ActiveRecord Optimization

“Rails could be not that slow…”

Better Rails: ActiveRecord Optimization

All web applications need to interact with databases and ActiveRecord makes it so easy. With the default .where and .save methods, we could easily retrieve and persist objects in a Rails application. It is simple and fast enough, for most of the cases.

But this is not true anymore when you aim to build a large application. In my team, our major application has a MySQL database with more than 100 tables and some tables have more than ten million objects. Some early code using ActiveRecord in a naive way significantly slow down some features and sometimes put our server on fire due to too much memory consumption. As a result, our team spends a lot of time in optimizing the ActiveRecord codes. It is very painful as the existing application is huge and bad codes are everywhere. It could be much easier if we paid more attention to performance when the app was built in draft.

This post aims to summarize the tips on how to use ActiveRecord in an optimized way. In fact, the secret is commonly known as follows: Fewer hits to the database, only retrieve the data needed and cache the data.

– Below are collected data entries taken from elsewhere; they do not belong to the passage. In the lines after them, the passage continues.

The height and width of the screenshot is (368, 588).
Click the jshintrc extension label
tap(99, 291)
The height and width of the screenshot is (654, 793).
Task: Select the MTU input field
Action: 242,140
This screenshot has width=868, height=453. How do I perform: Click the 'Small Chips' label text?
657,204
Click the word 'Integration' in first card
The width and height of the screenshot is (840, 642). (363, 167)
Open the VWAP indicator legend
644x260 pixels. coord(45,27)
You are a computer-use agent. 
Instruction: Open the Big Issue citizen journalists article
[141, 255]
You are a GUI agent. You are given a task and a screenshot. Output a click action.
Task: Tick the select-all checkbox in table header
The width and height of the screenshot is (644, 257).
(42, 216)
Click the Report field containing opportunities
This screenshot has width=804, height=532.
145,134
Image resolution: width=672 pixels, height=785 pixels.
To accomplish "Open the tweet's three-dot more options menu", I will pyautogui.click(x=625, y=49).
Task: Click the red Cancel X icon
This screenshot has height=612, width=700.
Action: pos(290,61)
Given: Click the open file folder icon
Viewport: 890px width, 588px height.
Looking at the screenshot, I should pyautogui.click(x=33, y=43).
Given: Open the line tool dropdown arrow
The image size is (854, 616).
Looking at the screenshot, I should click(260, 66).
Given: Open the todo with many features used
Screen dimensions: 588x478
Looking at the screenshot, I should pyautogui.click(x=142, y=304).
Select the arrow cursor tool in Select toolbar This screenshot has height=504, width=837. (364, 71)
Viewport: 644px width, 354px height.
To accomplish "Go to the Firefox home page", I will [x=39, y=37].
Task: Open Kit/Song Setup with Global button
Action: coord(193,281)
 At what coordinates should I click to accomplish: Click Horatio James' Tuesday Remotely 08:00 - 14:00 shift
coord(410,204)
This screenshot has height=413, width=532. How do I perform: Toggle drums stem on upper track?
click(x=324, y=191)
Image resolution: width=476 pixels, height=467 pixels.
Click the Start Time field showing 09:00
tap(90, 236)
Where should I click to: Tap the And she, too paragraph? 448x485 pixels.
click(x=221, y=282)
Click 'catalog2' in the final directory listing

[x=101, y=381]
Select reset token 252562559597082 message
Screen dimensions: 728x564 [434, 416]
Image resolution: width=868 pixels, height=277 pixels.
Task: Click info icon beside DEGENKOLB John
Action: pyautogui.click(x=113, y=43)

Before the actual tips, let’s define some models and associations as an example for future discussion. Let’s say we have an Article model and a Review model. Each article has a title field, a long content field and two timestamps created_at and updated_at. An article can have many reviews. Each review has article_id pointing to its article, a rating field from 1 to 5, a comment field and two timestamps created_at and updated_at.

1. Proper indexing

This is common sense. we all need an index. If there’s any feature needs to do review.article, ActiveRecord does a query like this:

SELECT “articles”.* FROM “articles” WHERE “articles”.”id” = 2 ORDER BY “articles”.”id” ASC LIMIT 1 If we don’t have an index on “articles”.”id”. The query will become slow significantly when the article table becomes huge. we could add an index to the attribute through migration.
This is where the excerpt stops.